Cell holders were constructed using a polydimethylsiloxane (PDMS) ring fitted onto a glass coverslip of diameter D = 25 mm (Electron Microscopy Sciences, 1560 Industry Road, Hatfield, PA 19440), which provided a small bath of ∼2 mL growth media on top of the cell layer during the culture period and lubrication during frictional testing. Detailed information on the construction of the cell holders and methods for culturing cells in the holders can be found in Cobb et al. [15].
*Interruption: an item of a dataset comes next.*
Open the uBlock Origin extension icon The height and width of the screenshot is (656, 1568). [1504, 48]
Before and after testing, cells are submerged in 10% Trypan blue for 1 min and then observed under a 10× objective in a Leica DMLM microscope using the DIC/Nomarski mode [15]. Damage is assessed immediately before testing and after testing to assure that only cells affected by friction tests are included in the analysis. In all cases, no cells were damaged in transit between labs. The hydrogel pins were assessed before and after testing at 20× to assure that no ripping or bunching of the lens material occurred during setup or transit. A pristine lens has small surface features that range from 0 to 5 μm in size. Adobe Photoshop was used to quantify confluent cell density, amount of cell necrosis (number of cells), and areas where cells detached. Amira software (Mercury Computer Systems) was used to quantify cell detachment regions.
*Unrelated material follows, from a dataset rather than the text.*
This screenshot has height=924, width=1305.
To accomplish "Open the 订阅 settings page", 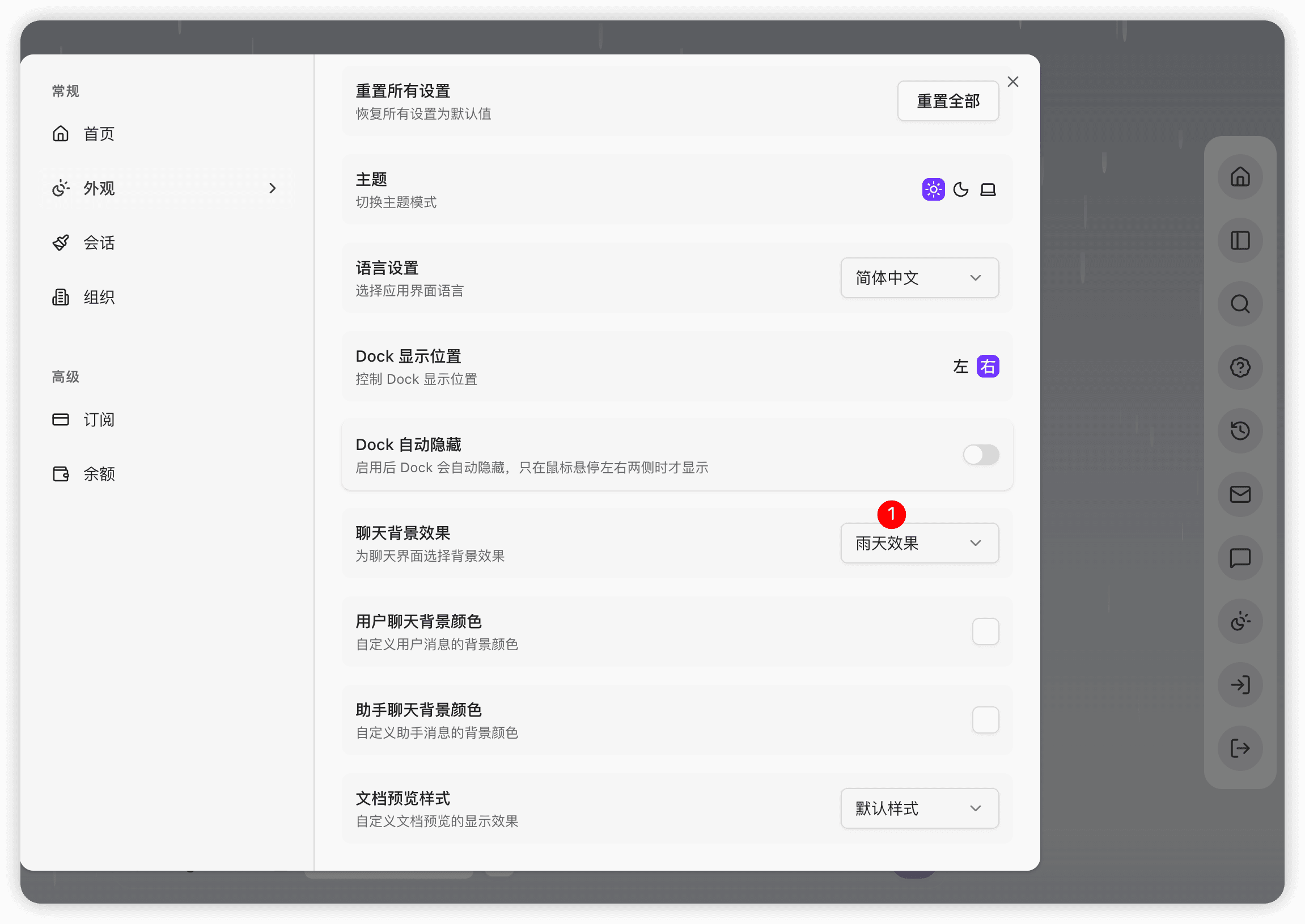I will 99,419.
7 Hydrogel Materials and Fixation Methods

Two hydrogel materials were examined. Samples with a base of poly(2-hydroxyethyl methacrylate) (pHEMA) [23] and samples with a base of PDMS were obtained from commercially available contact lenses (Vistakon, Jacksonville, FL). A special holder made of PEEK was manufactured in order to provide a compliant counter-surface on the pin. This holder was comprised of three sections and functions to hold a thin circular sample of hydrogel material around the edge while the middle is the frictional contact region. The hydrogel sample was first cut with a custom-machined punch, and was then placed into the collar with a stainless steel ball that acts as a rigid back support. The steel ball was held in place through a threaded back piece. This entire assembly is threaded onto the cantilever flexure, which then fits into the tribometer, and was stored in hydrogel packing solution (Vistakon, Jacksonville, FL) until testing.
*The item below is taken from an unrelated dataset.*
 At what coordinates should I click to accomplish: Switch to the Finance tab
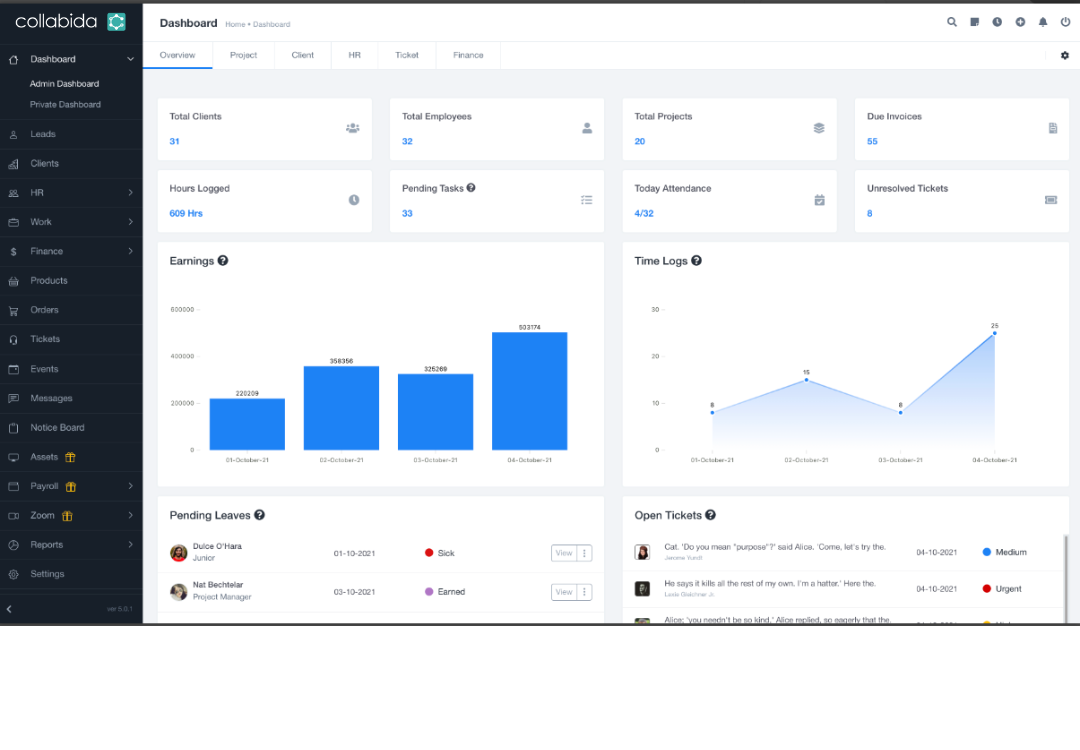coord(468,56)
8 Tribometer and Data Acquisition Methods

The experimental apparatus used to run these friction tests was a customized micro-tribometer [4]. It was modified to achieve submerged sample capability, lower applied normal loads (100 μN–1 N), and straightforward data acquisition and processing.

The capillary forces from the submerged cylindrical pin are zeroed manually after contact with the cell layer was located. Position-synchronous data was acquired at 1.2 kHz. Kinetic coefficients of friction were calculated as the ratio of F t to F n. Normal force feedback was achieved by adjusting a vertical piezoelectric cell according to the difference between the desired average normal load and the average normal load from the previous sliding cycle.